Shopee operates in a highly competitive e-commerce landscape characterized by diverse product categories and a customer-to-customer (C2C) marketplace model. This structure allows individual sellers to compete on the same platform, often offering similar products at varying price points. The platform's low entry barriers for sellers and wide consumer reach create a dynamic pricing environment where competition is fierce and consumer expectations for affordable pricing are high.

In this context, Shopee faces the challenge of balancing seller autonomy in pricing with maintaining an optimal price perception for buyers. Pricing must account for the wide variation in product demand, seller strategies, and consumer price sensitivity across different categories.

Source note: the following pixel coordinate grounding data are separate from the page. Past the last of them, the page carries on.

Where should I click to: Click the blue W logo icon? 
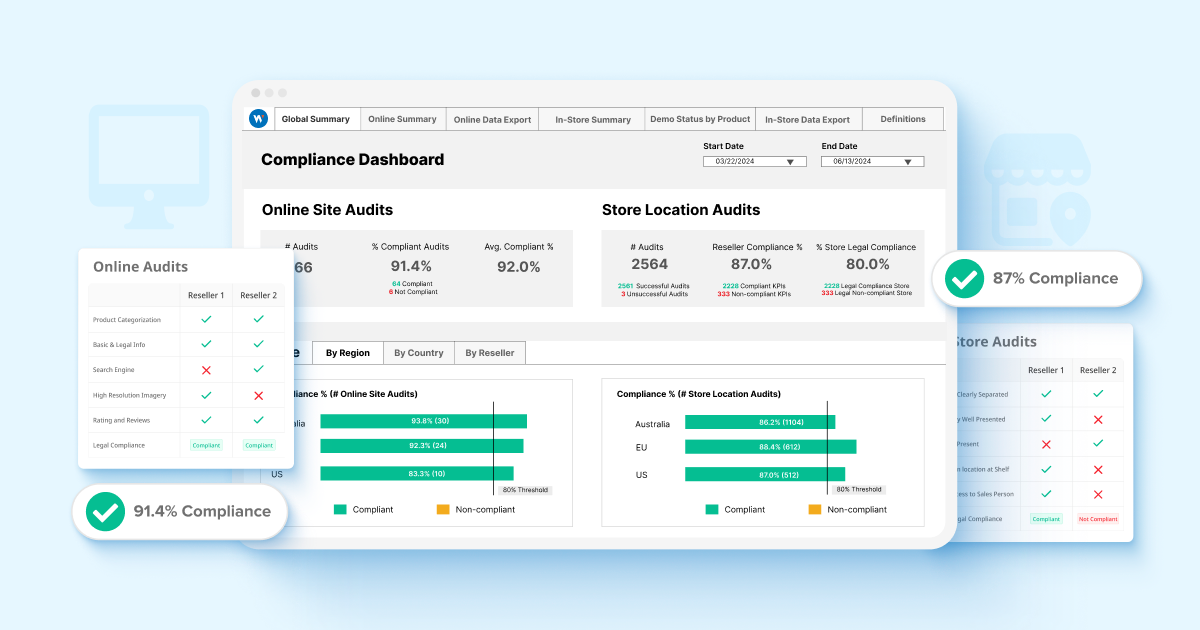click(258, 119)
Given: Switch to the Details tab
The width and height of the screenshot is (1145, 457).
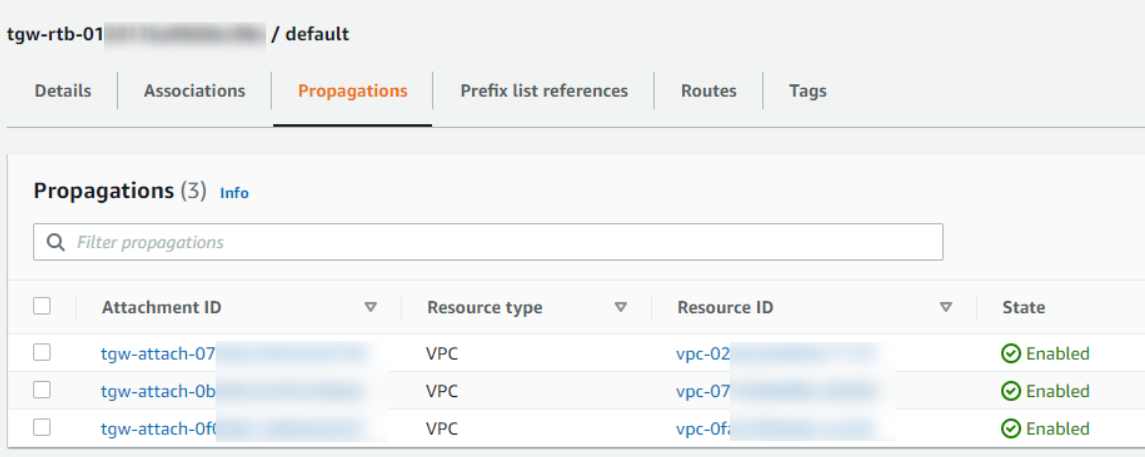Looking at the screenshot, I should [63, 91].
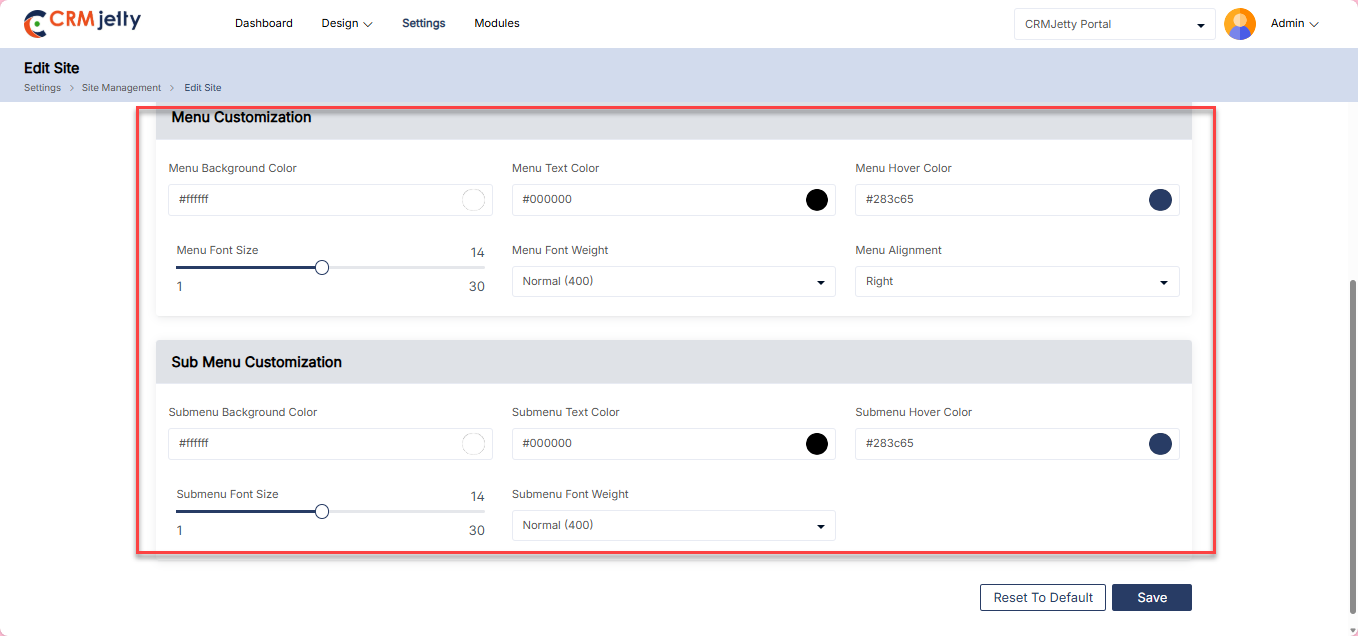
Task: Click the Menu Text Color black swatch
Action: coord(817,200)
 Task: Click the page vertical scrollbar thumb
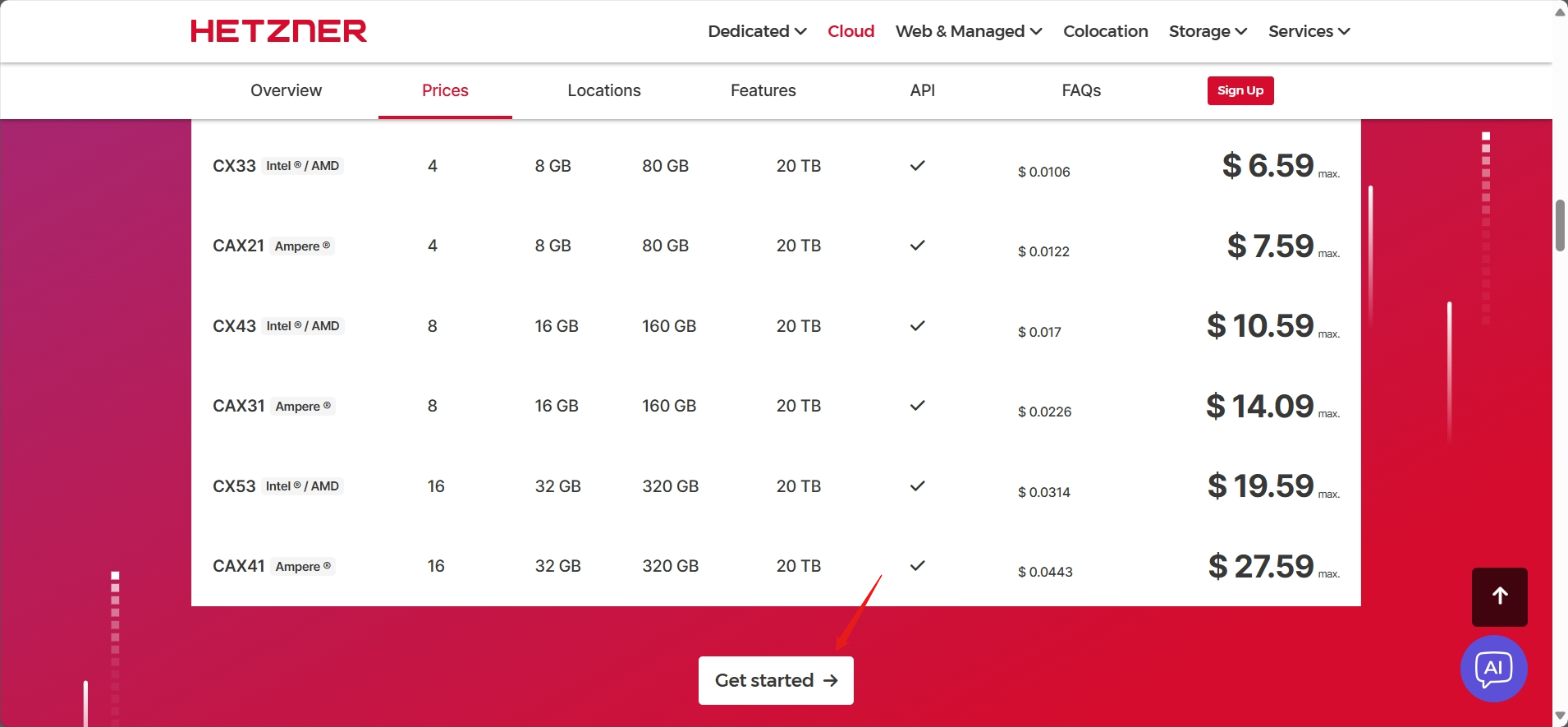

Additionally, external competition from other e-commerce giants like Lazada and Amazon intensifies the need for pricing strategies that are not only competitive but also revenue-maximizing for both sellers and the platform itself.

In this section, we explore a comprehensive approach to implementing a pricing strategy that can achieve these goals effectively.

The technical implementation details, including code for each step of the analysis, can be found in the Price Elasticity and Dynamic Pricing Notebook in the GitHub repository.

Due to the limited availability of data, this project will focus exclusively on potential pricing strategies within the Shopee platform. External market factors and pricing strategies from other platforms will not be covered in this analysis.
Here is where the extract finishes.